→ **TASKS TO CARRY OUT**:
1. Copy out word for word the part of the UK housing market article below, starting with "Nick Leeming, Chairman" and going on through "have remained unchanged.".
2. Write the next part of the UK housing market article below, picking up right after its last sentence.

→ **PAGE EXTRACT**:

The number of properties on the market in the UK has risen by 1.0% over the last 3 months, with the proportion sold (subject to contract) declining by a marginal 2.5%.

Of the approximate 320,000 UK properties with an agreed offer, this percentage reduction represents a total of 8,000 fewer properties. Under Agreed Offer properties now represent 36.1% of all properties on the market, down from 39.4% in mid-June before Brexit,

The weaker transactional data has resulted in the national average asking price of properties on the market falling by 2.0% (from £297,508 in mid-June, to £291,547 in mid-September).

Nick Leeming, Chairman at Jackson-Stops & Staff, commented: “Three months after the UK’s historic vote to leave the EU, the property market remains alive and active. There are more properties on the market today than on the day of the Brexit vote, and there has only been a marginal decline in the number of properties under offer. House prices have also declined only moderately. The normal events – families growing, the desire to downsize, a new job, a change of lifestyle – the fundamental drivers for people buying and selling property, have remained unchanged.

For London properties, while the market has not crashed, the upper end of the market is seeing a "significant decline in activity", according to the data.

London has seen asking prices 3% down from mid-June. Jackson-Stops & Staff data shows that properties priced below £1 million are still seeing high levels of interest, however with a smaller number of homes coming to market, competition among buyers who need to move is increasing.

London’s top end has suffered more than average with the proportion of agreed offers being over 5 times less than rest of the UK.

Of all of the properties on the market in London with asking prices above £2 million, only 7% are under agreed offer. This compares to 28% for all London properties.

→ **DATA SEGMENT**:
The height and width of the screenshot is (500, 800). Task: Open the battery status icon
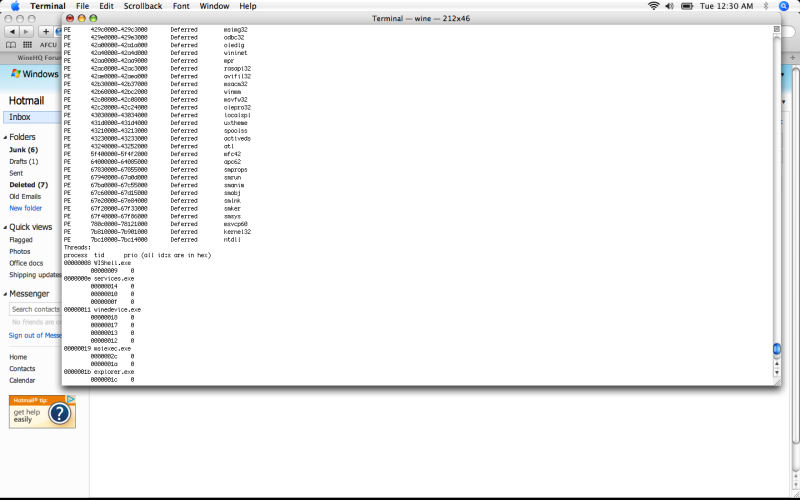(x=688, y=6)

→ **RESULTS OF THE EXERCISE**:
1.
Nick Leeming, Chairman at Jackson-Stops & Staff, commented: “Three months after the UK’s historic vote to leave the EU, the property market remains alive and active. There are more properties on the market today than on the day of the Brexit vote, and there has only been a marginal decline in the number of properties under offer. House prices have also declined only moderately. The normal events – families growing, the desire to downsize, a new job, a change of lifestyle – the fundamental drivers for people buying and selling property, have remained unchanged.

2.
Despite the fall in the Pound being attractive for foreign investors, the very high stamp duty for second home investors has dampened agreed sales – a trend that was occurring before the Brexit vote.

Nick Leeming added: “London has always been an island when it comes to the housing market and is governed by a range of forces that are not as strongly at play across the rest of the UK, such as significant international investment and High Net Worth buyers. The fact that there is a freeze around the higher value properties in the Capital is due to a number of factors, not just confidence levels following the Brexit vote, but also the impact of Stamp Duty at the very highest levels.

"Stamp duty amounts to £213,750 for a £2 million priced property (assuming it’s a second home) which doesn’t offer a great motive to buyers! Our outer London branches in locations such as Wimbledon, Richmond, Teddington and Weybridge are continuing to see high levels of demand, especially among families and young professionals, showing that this market remains active. This reduction in confidence therefore appears to be confined to the highest echelons with properties priced in the lower bands seeing substantially more interest. We anticipate that the market will correct itself as we head into the final quarter of this year.”